11.02.2009
Les banques doivent être nationalisées
PDG du groupe automobile PSA, Christian Streiff ne cesse de répéter que l'aide publique est la bienvenue parce que les banques refusent de prêter de l'argent à son entreprise.
L'affirmation soulève deux problèmes.
Si elles ne prêtent pas à Peugeot...
Que les banques hésitent à consentir du crédit à des PME, cela peut se comprendre à la rigueur. Quoi que ....le métier de banquier consiste à réaliser des plus values sur des paris financiers analysés de manière rationnelle. Mais que les banquiers refusent des prêts à un groupe aussi puissant que Peugeot PSA est une attitude étrange. Peugeot a besoin de cet argent pour une sorte de relais de trésorerie entre les coûts de gestion des stocks de voitures invendues et les investissements dans de nouveaux modèles. Rien d'inquiétant, au contraire. Cependant, les banquiers ne prêtent pas. Ils ne font pas leur métier avec un client aussi solide que ce groupe d'envergure mondiale.

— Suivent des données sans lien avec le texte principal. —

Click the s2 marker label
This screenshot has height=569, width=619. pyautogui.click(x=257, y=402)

Où est passée l'aide publique aux banques ?
Les banquiers ne font pas leur métier malgré les sommes considérables injectées par la puissance publique pour fluidifier le crédit. Si l'accusation de Christian Streiff est fondée, il faut en conclure que les aides de l'Etat aux banques ne servent à rien qui soit avouable.

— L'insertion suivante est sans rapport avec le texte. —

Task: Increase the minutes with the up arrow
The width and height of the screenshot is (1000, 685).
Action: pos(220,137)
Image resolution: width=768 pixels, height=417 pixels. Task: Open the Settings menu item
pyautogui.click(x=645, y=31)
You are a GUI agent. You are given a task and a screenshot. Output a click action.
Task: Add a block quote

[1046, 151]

De ce comportement anormal - refus de faire son métier malgré l'aide publique - trois conclusions peuvent être tirées:
1 - Les banques - qui se sont empoisonnées toutes seules, elles-mêmes, sans l'aide de personne avec des produits spéculatifs pourris mis au point par elles - ces banques cachent encore des choses graves qui ne peuvent être dévoilées mais qui les tétanisent. Après tout, la dissimulation fait aussi partie de ce métier.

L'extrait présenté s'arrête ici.